Exercise requirements ▸ Would you please copy every line below that includes the string "plus"?
■ ■ ■ ■
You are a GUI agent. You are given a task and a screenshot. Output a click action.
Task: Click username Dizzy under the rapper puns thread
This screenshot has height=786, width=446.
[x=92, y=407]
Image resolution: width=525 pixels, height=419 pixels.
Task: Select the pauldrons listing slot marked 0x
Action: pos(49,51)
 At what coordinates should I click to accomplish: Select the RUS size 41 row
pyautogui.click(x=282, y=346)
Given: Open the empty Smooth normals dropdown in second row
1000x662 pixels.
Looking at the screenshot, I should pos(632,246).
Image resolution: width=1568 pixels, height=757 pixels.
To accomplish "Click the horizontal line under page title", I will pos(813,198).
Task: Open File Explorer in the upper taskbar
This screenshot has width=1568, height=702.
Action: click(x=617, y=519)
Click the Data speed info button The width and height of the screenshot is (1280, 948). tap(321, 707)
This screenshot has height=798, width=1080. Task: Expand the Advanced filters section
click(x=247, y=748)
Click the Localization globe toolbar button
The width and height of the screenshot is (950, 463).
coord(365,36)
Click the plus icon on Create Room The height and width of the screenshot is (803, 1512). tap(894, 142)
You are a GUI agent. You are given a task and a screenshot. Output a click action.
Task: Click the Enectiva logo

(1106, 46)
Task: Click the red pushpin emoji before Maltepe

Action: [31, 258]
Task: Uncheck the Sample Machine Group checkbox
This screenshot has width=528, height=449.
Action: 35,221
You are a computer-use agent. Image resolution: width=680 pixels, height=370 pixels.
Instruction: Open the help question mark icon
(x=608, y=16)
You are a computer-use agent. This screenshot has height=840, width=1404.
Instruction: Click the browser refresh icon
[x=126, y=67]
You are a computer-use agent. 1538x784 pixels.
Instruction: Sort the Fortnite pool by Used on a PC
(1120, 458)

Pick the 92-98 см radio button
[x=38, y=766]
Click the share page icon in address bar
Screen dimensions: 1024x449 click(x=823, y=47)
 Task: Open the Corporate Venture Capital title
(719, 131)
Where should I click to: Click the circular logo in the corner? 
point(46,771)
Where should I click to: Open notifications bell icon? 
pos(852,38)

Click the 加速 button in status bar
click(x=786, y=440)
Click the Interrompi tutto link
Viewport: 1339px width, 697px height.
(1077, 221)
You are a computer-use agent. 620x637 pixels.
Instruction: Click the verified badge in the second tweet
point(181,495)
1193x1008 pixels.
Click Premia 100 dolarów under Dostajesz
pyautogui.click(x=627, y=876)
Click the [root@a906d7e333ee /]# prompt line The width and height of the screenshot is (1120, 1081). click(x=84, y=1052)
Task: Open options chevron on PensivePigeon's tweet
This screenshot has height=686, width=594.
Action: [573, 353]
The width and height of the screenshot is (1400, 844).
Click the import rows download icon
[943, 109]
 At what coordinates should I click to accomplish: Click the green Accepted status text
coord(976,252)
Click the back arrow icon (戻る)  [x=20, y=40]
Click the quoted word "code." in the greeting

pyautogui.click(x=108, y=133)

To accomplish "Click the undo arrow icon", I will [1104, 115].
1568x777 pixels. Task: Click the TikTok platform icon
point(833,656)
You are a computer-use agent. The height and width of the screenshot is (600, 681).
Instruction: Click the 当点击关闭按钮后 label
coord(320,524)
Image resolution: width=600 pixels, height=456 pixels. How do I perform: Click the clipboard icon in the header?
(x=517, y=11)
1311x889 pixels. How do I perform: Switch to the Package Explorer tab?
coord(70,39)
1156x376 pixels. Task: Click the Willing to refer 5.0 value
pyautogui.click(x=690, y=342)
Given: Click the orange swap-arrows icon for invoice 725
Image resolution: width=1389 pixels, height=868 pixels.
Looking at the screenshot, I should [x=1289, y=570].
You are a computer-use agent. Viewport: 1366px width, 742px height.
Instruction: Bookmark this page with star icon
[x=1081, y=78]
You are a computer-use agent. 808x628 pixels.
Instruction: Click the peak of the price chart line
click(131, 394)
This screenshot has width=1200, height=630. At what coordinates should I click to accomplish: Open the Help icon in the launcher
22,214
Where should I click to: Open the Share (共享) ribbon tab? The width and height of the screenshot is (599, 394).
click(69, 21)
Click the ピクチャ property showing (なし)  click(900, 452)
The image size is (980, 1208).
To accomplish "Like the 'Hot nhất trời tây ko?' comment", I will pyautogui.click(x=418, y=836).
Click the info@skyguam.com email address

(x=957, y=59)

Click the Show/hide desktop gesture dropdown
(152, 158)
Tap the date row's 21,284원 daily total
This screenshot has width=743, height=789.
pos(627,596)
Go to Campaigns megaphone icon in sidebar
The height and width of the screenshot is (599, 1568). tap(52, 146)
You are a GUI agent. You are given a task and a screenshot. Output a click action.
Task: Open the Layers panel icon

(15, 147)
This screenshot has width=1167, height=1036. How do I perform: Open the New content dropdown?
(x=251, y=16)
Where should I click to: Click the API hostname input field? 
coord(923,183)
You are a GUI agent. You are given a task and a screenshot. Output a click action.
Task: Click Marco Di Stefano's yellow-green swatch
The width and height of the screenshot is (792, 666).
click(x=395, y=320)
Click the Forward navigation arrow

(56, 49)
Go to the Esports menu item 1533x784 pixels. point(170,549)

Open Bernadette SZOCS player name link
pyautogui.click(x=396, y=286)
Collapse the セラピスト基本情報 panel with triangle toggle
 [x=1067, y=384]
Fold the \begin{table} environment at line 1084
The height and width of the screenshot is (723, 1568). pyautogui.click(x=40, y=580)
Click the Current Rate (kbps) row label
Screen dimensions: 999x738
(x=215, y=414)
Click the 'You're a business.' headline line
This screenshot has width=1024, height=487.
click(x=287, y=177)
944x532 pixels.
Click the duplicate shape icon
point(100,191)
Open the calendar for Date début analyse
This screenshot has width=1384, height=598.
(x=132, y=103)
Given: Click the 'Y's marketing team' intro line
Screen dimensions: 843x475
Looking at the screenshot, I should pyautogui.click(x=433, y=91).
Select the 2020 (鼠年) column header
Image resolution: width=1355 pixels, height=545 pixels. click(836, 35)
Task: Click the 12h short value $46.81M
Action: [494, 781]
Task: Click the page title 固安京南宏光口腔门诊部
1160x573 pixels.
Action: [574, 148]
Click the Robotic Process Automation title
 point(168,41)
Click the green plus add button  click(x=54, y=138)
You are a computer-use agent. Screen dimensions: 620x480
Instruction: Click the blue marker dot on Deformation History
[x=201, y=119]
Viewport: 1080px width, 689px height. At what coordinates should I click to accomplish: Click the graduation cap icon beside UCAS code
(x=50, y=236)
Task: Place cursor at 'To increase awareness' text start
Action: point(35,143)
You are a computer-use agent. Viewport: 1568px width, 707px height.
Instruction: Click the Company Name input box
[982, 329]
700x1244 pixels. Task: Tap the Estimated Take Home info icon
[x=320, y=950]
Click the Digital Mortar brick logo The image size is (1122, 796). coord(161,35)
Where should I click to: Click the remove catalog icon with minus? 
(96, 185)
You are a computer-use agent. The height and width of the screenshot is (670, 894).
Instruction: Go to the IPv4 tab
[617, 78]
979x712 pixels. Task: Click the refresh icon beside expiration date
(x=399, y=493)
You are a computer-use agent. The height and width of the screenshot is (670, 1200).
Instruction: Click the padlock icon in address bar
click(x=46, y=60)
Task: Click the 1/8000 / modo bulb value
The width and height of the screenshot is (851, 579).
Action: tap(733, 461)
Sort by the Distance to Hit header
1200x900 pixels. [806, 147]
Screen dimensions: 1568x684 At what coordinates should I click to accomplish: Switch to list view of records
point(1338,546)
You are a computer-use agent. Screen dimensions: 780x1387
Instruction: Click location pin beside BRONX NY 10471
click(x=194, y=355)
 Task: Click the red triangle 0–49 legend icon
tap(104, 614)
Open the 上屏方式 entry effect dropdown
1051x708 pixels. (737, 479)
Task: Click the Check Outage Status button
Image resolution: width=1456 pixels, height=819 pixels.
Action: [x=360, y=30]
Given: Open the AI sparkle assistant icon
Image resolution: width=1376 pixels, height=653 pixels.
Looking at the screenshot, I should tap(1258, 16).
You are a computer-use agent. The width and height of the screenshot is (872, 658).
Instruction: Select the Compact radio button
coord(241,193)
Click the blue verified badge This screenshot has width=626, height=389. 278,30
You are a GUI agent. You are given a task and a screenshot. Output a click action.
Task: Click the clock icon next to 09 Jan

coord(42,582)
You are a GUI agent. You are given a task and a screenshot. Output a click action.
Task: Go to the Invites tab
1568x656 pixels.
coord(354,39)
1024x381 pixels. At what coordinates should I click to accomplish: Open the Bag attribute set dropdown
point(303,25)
■ ■ ■ ■
Your solution ▸
Click the plus icon on Create Room The height and width of the screenshot is (803, 1512). tap(894, 142)
Click the green plus add button  click(x=54, y=138)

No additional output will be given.